***** Information *****

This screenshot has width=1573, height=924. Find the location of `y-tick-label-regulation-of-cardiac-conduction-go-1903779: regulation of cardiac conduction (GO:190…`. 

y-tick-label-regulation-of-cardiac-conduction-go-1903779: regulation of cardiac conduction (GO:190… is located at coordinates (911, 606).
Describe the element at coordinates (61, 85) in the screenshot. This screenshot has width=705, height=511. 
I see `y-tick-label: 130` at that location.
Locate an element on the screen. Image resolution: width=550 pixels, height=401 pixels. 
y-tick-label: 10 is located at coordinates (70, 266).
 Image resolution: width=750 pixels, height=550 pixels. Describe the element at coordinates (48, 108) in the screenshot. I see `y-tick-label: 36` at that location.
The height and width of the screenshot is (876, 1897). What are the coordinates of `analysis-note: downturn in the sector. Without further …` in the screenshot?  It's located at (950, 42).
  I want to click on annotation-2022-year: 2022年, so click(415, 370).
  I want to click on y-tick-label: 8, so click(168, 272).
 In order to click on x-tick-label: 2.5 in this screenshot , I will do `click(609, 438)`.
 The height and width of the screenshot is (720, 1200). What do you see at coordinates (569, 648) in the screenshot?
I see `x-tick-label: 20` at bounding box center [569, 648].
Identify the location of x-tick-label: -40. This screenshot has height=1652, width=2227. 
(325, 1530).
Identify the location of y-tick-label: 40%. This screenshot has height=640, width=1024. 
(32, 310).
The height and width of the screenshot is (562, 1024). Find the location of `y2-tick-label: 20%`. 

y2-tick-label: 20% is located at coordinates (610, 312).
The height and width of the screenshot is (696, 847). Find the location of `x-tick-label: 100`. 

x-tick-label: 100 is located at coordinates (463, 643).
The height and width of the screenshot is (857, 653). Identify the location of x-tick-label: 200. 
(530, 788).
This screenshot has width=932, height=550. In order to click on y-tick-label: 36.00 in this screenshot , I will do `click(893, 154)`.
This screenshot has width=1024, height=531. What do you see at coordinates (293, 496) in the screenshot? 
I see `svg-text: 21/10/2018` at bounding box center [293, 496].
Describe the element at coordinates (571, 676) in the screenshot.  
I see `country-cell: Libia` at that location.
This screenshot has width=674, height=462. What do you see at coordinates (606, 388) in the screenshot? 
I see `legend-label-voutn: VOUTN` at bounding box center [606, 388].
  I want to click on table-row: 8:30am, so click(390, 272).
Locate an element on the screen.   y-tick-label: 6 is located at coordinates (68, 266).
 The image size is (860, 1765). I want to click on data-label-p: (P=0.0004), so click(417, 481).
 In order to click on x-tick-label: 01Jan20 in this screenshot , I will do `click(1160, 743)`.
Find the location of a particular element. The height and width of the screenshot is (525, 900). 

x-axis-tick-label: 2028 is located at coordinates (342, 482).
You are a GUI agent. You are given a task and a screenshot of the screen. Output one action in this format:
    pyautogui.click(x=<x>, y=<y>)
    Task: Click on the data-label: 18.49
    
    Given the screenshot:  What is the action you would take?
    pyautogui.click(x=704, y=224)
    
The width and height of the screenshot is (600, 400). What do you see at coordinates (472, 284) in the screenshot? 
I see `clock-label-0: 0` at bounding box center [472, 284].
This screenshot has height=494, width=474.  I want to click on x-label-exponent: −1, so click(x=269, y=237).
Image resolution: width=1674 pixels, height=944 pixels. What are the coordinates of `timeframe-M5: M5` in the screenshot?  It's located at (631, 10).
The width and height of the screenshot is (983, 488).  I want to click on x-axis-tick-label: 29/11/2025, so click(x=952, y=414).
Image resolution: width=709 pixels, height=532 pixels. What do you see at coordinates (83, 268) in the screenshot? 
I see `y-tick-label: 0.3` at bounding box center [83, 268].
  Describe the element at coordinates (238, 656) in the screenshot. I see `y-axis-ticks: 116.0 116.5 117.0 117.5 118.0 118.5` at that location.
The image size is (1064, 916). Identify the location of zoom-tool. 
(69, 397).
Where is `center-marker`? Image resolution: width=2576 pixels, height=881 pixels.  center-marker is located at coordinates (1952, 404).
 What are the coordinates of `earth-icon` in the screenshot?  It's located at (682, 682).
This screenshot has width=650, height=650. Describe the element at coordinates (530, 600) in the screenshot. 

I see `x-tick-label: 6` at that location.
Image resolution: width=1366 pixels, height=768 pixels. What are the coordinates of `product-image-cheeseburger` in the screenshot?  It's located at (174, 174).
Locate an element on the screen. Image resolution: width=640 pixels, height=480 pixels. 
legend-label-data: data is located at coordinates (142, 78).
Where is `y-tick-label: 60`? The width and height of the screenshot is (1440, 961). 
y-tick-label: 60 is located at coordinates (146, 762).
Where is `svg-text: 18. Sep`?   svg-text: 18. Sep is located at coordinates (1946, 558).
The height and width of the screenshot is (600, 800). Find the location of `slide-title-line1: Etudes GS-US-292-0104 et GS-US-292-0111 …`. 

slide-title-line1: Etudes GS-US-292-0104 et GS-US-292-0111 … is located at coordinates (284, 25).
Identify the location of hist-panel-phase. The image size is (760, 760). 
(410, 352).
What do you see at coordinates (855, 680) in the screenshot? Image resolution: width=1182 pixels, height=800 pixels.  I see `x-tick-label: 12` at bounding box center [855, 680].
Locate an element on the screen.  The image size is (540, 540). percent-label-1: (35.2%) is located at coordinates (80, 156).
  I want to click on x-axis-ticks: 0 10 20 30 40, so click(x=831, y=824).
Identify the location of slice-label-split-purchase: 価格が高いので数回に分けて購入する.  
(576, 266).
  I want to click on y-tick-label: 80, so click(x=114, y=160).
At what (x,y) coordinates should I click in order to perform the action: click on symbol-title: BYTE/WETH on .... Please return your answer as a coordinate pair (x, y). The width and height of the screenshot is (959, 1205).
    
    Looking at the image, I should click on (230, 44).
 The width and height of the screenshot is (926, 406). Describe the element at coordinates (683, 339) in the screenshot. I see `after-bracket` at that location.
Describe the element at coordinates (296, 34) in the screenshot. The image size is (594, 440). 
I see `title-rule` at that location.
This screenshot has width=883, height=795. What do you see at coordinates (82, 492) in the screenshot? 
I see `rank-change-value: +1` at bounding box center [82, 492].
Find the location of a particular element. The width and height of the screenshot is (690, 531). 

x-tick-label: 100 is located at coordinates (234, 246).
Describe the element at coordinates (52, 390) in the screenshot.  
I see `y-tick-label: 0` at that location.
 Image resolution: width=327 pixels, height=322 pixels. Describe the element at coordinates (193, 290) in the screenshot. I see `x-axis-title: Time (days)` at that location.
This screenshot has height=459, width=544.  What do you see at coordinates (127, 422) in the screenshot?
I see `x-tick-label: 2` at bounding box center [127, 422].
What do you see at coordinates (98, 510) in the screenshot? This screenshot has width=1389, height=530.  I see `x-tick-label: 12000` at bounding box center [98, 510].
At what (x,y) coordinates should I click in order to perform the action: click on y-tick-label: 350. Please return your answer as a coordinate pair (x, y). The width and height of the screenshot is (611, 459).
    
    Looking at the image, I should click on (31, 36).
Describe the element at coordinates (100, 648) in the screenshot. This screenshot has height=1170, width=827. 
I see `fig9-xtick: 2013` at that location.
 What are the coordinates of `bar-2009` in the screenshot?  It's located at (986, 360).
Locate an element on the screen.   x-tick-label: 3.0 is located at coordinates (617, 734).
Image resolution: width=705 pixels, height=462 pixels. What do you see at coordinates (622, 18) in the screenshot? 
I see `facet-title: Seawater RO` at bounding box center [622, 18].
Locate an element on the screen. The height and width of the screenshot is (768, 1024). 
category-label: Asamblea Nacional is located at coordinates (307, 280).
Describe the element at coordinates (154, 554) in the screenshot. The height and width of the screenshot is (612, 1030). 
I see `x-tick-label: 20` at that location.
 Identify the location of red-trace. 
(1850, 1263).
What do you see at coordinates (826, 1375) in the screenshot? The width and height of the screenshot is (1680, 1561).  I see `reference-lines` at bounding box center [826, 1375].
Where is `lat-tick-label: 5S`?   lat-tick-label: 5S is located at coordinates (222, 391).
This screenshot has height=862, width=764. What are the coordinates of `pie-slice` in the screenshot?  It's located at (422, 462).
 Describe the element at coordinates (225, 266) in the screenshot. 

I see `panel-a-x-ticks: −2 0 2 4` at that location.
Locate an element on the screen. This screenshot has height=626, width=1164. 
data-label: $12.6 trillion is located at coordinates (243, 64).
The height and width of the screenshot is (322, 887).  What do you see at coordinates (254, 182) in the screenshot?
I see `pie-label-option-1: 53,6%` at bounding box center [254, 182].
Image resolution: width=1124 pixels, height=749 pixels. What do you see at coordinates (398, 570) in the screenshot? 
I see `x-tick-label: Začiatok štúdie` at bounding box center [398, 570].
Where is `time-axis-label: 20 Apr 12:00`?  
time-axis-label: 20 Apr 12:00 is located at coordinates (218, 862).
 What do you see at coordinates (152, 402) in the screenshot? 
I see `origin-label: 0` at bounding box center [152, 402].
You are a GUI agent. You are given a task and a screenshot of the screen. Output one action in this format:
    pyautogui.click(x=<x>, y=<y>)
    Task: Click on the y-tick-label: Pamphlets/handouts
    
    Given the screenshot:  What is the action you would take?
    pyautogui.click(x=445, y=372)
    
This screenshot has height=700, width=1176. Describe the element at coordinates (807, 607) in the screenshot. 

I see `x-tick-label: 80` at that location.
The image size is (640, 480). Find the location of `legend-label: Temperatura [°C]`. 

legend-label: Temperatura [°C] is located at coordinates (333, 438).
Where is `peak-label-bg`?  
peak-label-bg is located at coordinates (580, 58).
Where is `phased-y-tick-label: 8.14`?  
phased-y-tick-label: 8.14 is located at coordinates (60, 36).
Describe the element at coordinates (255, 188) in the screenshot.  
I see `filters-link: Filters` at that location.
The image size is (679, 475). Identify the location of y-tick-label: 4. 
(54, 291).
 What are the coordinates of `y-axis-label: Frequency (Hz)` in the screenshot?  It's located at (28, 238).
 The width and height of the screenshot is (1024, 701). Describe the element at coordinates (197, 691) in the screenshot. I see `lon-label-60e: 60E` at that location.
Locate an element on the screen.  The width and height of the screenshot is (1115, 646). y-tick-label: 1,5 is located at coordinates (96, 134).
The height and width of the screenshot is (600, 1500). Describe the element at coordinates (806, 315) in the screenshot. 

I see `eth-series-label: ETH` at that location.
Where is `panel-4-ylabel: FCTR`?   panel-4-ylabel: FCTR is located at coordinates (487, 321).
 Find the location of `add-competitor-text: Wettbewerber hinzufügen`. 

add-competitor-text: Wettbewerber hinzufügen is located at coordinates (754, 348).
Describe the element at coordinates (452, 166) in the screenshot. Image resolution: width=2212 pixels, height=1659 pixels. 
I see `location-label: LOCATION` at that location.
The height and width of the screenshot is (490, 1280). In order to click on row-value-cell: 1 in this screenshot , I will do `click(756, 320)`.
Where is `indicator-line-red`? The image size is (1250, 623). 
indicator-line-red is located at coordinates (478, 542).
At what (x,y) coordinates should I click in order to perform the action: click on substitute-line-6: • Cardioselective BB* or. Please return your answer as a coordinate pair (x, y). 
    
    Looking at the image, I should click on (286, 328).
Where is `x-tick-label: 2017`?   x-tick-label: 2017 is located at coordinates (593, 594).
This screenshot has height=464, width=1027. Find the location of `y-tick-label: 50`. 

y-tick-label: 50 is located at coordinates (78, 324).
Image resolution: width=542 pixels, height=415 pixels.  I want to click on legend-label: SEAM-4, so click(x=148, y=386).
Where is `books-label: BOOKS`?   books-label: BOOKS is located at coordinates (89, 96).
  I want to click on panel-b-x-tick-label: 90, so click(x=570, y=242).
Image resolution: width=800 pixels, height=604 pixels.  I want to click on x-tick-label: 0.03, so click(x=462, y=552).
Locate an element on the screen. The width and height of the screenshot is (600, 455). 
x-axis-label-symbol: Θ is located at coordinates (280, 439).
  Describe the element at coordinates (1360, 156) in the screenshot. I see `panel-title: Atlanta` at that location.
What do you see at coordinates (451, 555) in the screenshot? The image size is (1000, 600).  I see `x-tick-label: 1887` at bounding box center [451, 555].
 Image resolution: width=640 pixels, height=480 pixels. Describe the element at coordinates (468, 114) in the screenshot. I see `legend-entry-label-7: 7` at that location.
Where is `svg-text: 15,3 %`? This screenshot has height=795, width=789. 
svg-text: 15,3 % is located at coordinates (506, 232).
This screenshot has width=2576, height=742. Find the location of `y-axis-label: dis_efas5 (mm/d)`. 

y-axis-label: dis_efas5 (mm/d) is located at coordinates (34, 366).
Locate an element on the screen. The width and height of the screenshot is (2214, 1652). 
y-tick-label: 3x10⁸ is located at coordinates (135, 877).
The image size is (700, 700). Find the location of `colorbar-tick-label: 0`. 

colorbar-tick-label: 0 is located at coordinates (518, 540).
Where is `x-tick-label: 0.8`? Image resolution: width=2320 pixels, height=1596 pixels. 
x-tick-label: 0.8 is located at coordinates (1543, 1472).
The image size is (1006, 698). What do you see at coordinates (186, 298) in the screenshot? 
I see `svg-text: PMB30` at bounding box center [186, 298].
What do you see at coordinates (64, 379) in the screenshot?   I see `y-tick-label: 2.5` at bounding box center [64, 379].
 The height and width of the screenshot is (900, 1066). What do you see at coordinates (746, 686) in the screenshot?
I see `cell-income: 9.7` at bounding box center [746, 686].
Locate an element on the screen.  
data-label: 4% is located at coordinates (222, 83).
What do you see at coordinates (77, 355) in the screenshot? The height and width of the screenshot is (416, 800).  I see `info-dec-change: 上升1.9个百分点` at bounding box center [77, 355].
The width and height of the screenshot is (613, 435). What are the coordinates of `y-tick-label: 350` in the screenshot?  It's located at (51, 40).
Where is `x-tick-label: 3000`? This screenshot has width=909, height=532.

*****

Exercise requirements: Please retype the lines of the listing from the line containing "What do you see at coordinates (152, 402)" to the line containing "add-competitor-text: Wettbewerber hinzufügen is", keeping both of those lines.

Output of the exercise:
 What do you see at coordinates (152, 402) in the screenshot? 
I see `origin-label: 0` at bounding box center [152, 402].
You are a GUI agent. You are given a task and a screenshot of the screen. Output one action in this format:
    pyautogui.click(x=<x>, y=<y>)
    Task: Click on the y-tick-label: Pamphlets/handouts
    
    Given the screenshot:  What is the action you would take?
    pyautogui.click(x=445, y=372)
    
This screenshot has height=700, width=1176. Describe the element at coordinates (807, 607) in the screenshot. 

I see `x-tick-label: 80` at that location.
The image size is (640, 480). Find the location of `legend-label: Temperatura [°C]`. 

legend-label: Temperatura [°C] is located at coordinates (333, 438).
Where is `peak-label-bg`?  
peak-label-bg is located at coordinates (580, 58).
Where is `phased-y-tick-label: 8.14`?  
phased-y-tick-label: 8.14 is located at coordinates (60, 36).
Describe the element at coordinates (255, 188) in the screenshot.  
I see `filters-link: Filters` at that location.
The image size is (679, 475). Identify the location of y-tick-label: 4. 
(54, 291).
 What are the coordinates of `y-axis-label: Frequency (Hz)` in the screenshot?  It's located at (28, 238).
 The width and height of the screenshot is (1024, 701). Describe the element at coordinates (197, 691) in the screenshot. I see `lon-label-60e: 60E` at that location.
Locate an element on the screen.  The width and height of the screenshot is (1115, 646). y-tick-label: 1,5 is located at coordinates (96, 134).
The height and width of the screenshot is (600, 1500). Describe the element at coordinates (806, 315) in the screenshot. 

I see `eth-series-label: ETH` at that location.
Where is `panel-4-ylabel: FCTR`?   panel-4-ylabel: FCTR is located at coordinates (487, 321).
 Find the location of `add-competitor-text: Wettbewerber hinzufügen`. 

add-competitor-text: Wettbewerber hinzufügen is located at coordinates (754, 348).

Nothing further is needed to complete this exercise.